Re: [DISCUSS] split source of kafka partition by count

2023-04-03 Thread Vinoth Chandar
Hi,

Does your implementation read out offset ranges from Kafka partitions?
which means - we can create multiple spark input partitions per Kafka
partitions?
if so, +1 for overall goals here.

How does this affect ordering? Can you think about how/if Hudi write
operations can handle potentially out-of-order events being read out?
It feels like we can add a JIRA for this anyway.

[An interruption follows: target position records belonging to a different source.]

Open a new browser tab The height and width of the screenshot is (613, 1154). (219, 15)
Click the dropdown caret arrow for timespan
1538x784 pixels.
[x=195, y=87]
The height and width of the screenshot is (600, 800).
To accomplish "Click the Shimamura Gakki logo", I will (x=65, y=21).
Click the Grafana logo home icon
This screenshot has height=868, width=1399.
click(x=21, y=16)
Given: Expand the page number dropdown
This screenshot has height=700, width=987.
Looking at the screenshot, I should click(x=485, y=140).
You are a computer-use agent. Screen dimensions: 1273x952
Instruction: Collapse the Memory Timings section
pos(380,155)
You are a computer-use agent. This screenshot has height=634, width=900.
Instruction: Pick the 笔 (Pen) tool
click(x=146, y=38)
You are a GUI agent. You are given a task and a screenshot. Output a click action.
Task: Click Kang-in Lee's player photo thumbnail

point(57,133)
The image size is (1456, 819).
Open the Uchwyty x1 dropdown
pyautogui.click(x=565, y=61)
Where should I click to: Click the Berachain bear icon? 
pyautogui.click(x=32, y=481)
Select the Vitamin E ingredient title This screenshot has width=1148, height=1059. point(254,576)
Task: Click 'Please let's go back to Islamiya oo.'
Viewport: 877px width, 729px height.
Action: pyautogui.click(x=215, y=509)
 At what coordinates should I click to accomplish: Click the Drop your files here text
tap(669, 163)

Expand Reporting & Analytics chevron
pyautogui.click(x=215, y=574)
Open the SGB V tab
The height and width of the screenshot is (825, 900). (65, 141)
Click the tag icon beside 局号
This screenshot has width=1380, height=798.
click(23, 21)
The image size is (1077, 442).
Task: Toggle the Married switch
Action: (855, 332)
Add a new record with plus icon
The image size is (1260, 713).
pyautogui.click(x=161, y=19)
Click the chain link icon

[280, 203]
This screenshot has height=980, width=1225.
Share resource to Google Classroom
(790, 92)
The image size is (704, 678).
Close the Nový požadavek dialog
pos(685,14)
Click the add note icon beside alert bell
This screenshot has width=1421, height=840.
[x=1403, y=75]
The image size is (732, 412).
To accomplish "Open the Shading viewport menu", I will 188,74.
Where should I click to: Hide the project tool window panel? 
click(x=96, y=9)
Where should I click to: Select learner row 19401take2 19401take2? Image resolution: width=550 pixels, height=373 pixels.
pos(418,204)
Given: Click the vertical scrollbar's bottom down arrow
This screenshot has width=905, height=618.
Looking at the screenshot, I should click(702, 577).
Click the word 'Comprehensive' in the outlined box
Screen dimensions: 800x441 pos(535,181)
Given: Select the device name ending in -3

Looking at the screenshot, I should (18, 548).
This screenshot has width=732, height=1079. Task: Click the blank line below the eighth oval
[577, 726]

On Thu, Mar 30, 2023 at 10:02 PM 孔维 <18701146...@163.com> wrote:

> Hi team, for the kafka source, when pulling data from kafka, the default
> parallelism is the number of kafka partitions.
> There are cases:
>
> Pulling large amount of data from kafka (eg. maxEvents=1), but the
> # of kafka partition is not enough, the procedure of the pulling will cost
> too much of time, even worse cause the executor OOM
> There is huge data skew between kafka partitions, the procedure of the
> pulling will be blocked by the slowest partition
>
> to solve those cases, I want to add a parameter
> hoodie.deltastreamer.kafka.per.batch.maxEvents to control the maxEvents in
> one kafka batch, default Long.MAX_VALUE means not trun this feature on.
> hoodie.deltastreamer.kafka.per.batch.maxEvents  this confiuration will
> take effect after the hoodie.deltastreamer.kafka.source.maxEvents config.
>
>
> Here is my POC of the imporvement:
> max executor core is 128.
> not turn the feature on
> (hoodie.deltastreamer.kafka.source.maxEvents=5000)
>
>
> turn on the feature (hoodie.deltastreamer.kafka.per.batch.maxEvents=20)
>
>
> after turn on the feature, the timing of Tagging reduce from 4.4 mins to
> 1.1 mins, can be more faster if given more cores.
>
> How do you think? can I file a jira issue for this?